CN1965858A - Medicament for preventing and treating renal calculus through regulating concentration of citric acid in urine - Google Patents

Abstract

The invention discloses that lithium carbonate is used to prepare a medicine for regulating and controlling the concentration of urinary citric acid and preventing and treating kidney stones.

Description

Drugs that regulate urinary citric acid concentration to prevent and treat kidney stones

technical field

The invention relates to the use of a salt, specifically refers to the use of lithium carbonate to prepare a medicine for regulating and controlling the concentration of urinary citric acid and preventing and treating kidney stones.

Background technique

According to reports, there is no significant difference in the absorption of citric acid from the gastrointestinal tract of hypocitrauria patients and normal people. Hypocitraturia is not the result of gastrointestinal malabsorption but is the result of excessive reabsorptive transport by the kidneys. Citric acid is freely filtered from the glomerulus, and the concentration of citrate in the excreted urine depends on the plasma citrate concentration and its reabsorption by the renal proximal tubules. Its excessive reabsorption will result in decreased excretion of citric acid from urine. Through the in vitro study of renal proximal tubule tissue, it was confirmed that the first step of kidney reabsorption of citrate is its transport by dicarboxylic acid transporters (NaDC1 and NaDC3) located in the brush border and basement membrane of renal proximal tubules . Other similar studies have confirmed that the absorption of blood citrate is mainly mediated by the Na ⁺ -dependent citrate transporter (NaCT) distributed in tissues such as the liver. Thus, the functional status of these transporters plays a decisive role in the regulation of urinary citrate.

NaDC-1 is a sodium ion-dependent dicarboxylic acid transporter. Its substrate affinity is low, and its main physiological function is to absorb citric acid cycle intermediates, such as citric acid and succinate, but mainly succinic acid. NaDC-3 is a sodium-dependent, high-affinity substrate dicarboxylate transporter that is present in the kidney, brain, liver, and placenta. The function of NaDC-3 in the kidney is mainly to generate the driving force of the organic anion transporter OAT1 to promote the entry of organic anions into the renal tubular wall cells through the basement membrane. NaCT is one of the newly discovered members of this transporter family. It is expressed in the liver, testis and brain. It has a high affinity with citrate and is the main transporter of citrate dicarboxylate. It also transports other dicarboxylic and tricarboxylic acids but with very low affinity.

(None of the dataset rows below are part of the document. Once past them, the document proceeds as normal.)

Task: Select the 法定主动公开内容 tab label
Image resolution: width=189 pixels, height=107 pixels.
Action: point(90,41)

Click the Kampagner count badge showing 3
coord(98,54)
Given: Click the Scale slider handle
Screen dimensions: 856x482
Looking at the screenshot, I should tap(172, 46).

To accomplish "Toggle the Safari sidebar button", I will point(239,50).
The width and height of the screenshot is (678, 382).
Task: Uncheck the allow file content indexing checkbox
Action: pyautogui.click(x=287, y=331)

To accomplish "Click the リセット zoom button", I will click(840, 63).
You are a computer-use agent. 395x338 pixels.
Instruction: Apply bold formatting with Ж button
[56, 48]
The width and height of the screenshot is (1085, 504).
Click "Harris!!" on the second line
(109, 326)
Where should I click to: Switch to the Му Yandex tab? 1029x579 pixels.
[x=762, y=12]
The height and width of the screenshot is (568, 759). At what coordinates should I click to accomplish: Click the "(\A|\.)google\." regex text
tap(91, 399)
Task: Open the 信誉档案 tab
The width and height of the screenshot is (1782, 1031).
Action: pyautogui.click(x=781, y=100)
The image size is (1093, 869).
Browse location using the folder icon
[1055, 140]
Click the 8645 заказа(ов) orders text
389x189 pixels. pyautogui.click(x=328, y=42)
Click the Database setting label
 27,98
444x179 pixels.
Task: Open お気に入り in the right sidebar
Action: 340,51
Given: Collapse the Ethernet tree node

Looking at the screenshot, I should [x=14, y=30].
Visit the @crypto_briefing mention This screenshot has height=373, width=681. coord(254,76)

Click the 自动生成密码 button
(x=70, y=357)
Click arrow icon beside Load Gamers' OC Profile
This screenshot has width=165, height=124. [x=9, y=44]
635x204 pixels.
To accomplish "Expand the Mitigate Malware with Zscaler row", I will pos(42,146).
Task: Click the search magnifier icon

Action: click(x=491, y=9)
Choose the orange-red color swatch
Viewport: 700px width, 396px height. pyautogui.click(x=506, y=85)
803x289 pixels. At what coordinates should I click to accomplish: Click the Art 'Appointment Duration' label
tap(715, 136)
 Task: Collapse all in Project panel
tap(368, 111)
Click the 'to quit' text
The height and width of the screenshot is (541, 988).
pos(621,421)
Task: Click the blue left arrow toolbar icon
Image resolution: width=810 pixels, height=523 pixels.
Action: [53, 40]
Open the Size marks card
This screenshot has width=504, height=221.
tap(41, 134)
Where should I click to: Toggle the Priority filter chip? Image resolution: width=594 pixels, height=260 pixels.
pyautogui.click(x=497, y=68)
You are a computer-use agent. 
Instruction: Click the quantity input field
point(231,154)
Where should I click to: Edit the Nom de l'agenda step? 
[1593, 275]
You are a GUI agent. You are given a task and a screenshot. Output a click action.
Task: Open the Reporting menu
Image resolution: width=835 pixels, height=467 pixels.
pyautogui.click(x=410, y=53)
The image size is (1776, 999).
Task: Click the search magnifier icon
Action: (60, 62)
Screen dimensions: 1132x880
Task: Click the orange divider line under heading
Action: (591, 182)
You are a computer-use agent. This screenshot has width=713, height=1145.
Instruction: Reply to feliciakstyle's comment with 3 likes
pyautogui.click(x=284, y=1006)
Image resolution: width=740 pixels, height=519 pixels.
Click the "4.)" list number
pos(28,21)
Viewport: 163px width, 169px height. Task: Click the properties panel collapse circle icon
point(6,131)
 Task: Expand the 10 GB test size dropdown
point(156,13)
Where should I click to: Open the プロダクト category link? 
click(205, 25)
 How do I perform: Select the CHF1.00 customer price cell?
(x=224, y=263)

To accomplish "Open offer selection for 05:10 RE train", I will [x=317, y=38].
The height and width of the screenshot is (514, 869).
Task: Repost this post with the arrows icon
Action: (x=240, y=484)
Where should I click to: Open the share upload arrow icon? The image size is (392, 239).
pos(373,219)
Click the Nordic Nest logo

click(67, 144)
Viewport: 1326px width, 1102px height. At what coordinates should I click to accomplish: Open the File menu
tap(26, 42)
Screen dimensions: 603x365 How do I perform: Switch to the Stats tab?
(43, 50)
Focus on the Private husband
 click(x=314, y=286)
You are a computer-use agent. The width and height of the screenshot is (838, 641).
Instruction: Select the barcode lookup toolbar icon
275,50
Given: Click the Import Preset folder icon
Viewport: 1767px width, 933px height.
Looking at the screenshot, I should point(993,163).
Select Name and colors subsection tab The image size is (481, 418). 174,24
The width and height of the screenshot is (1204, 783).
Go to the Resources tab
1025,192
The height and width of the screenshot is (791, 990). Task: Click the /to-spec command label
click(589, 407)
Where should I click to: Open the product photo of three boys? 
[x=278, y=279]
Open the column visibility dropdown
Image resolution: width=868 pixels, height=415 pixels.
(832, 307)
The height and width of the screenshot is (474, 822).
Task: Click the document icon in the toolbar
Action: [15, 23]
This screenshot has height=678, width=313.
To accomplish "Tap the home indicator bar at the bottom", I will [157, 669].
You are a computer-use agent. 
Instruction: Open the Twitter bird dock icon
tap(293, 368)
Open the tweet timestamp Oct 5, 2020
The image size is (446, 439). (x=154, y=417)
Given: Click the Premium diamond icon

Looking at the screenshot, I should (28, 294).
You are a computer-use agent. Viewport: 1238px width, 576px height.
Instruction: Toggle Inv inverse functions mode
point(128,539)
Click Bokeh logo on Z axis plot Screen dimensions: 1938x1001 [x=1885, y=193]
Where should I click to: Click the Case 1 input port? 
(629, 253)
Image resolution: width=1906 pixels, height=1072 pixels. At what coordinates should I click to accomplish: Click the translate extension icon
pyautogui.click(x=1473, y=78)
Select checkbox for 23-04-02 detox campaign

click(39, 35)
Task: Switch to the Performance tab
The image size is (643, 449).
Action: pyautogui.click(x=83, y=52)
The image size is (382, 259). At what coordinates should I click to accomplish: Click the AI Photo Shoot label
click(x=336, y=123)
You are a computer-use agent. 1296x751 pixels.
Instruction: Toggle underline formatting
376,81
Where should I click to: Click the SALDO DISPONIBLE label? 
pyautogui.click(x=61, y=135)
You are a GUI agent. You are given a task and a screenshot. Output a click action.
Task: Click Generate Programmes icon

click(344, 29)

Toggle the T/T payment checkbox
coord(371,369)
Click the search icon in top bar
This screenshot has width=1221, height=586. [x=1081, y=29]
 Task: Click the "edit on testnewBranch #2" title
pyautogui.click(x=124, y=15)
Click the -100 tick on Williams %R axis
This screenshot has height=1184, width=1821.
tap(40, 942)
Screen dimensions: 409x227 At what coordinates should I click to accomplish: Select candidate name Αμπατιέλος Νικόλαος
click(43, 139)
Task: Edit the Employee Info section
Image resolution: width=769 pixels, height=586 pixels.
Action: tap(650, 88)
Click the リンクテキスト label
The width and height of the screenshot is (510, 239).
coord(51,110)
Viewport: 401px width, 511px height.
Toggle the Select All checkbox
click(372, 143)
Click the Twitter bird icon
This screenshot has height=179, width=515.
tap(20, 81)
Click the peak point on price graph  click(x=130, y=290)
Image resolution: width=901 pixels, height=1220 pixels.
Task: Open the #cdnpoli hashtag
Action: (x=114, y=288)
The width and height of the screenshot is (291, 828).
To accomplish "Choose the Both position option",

Excessive reabsorption of citric acid in urine by the kidneys is one of the important causes of hypocitraturia. Hypocitraturia occurs more frequently in patients with kidney stones, most of which are congenital. The mechanism causing congenital hypocitraturia is still unclear, but in its pathogenesis, Na ⁺ -dependent dicarboxylic acid transporters (NaDC1 and NaDC3) and Na ⁺ -dependent citrate transporter (NaCT) may play a role Important role, see He, YN, Chen, XC, Yu, ZH: Sodium dicarboxylate cotransporter-1expression in renal tissues and its role in rat experimental nephrolithiasis.J Nephrol, 17:34, 2004; HE, YN, CHEN, XM, YU, ZH, et al: The change of human Na+/dicarboxylate co-transporter 1 expression in the kidney and its relationship with pathogenesis of nephrolithiasis Natl Med J China, 81: 1066, 2001; Pajor, AM: Molecular cloning and functional expression of a sodium-dicarboxylate co- trans-porter from human kidney. Am J Physiol, 270: F6422648, 1996.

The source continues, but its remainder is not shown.